The intangible elements in cultural routes are the ones with tangible forms. Serving to give sense and meaning o the various elements that complement the material aspects, they are virtually tangible elements in a different form. The intangible elements together with their tangible forms mainly include: physical carriers of old traditions and customers like languages, diets and dresses; spaces for religious and festivals rituals; carries where art forms like music literature and painting materialized; traditional farming and handcraft techniques, and industrial technologies; and intangible elements like architectural styles and forms, and structural features of cities and towns, etc. The intangible elements of cultural routes cover almost every special and architectural form in human accumulation areas. Together with transport lines and its functional properties, the historic towns and cities constitutes the most important context to explain the inter-personal communications and dialogues along cultural routes.

 

The Routes of Santiago de Compostela

 

The Routes of Santiago de Compostela (“the Route”), as a religious pilgrimage route, is the first cultural route in the world. The sections in Spain and France were respectively inscribed into World Heritage List in 1993and 1998.The Spanish section of the Route passes through 5 autonomous regions and 166cituies, towns and villages.

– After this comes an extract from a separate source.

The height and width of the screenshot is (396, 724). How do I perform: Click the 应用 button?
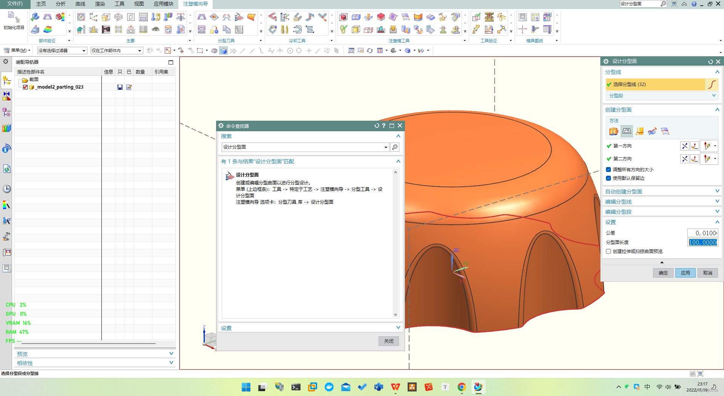685,273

Some 1,800 historic buildings along the route built since the 11th century, are successively included into the world Heritage List, covering a range of architectural types: buildings serving religious purposes like cathedrals, parish churches, chapels and monasteries, infrastructures like hospitals, hostels and inns that were financed by local church, administrative buildings, mansions and palaces in the urban and rural areas, as well as other structures like bridges, border passes and crosses with monumental significance.

 

Judging by their criteria of identifications and their contents, these heritages actually involves every facet of cultural routes; the entire transport line itself, heritages with transportation functions like hospitals, fountains, hotels and station, heritages for religious and commercial purposes and their derived structures, an those outstandingly evident to the cultural exchange and dialogues in history. The conservation area usually covers a whole urban and rural region, such as Pamplona. Because the context o the city and town is of importance to the understanding of cultural routes, some landscapes like hills, plains and fields around them are also concluded into protection zones, like what happened in Monreal.

 

69 cultural properties along the French section of the Route, selected from a pool of 800 pilgrimage heritages nominated by the state, were listed as UNESCO World Heritage Site. The relevant criterion

States that the Heritage: admirably illustrates the carefully selected monuments on the routes followed by pilgrims in France; bears exceptional witness to the power and influence of Christian faith among people of al classes and countries in Europe during the Middle Ages; the spiritual and physical needs of pilgrims travelling to Santiago de Compostela were met by the development of a number of specialized types of edifice, such as for praying (churches and monasteries), rest and nursing (hotels and hospitals), and travelling (passes and bridges).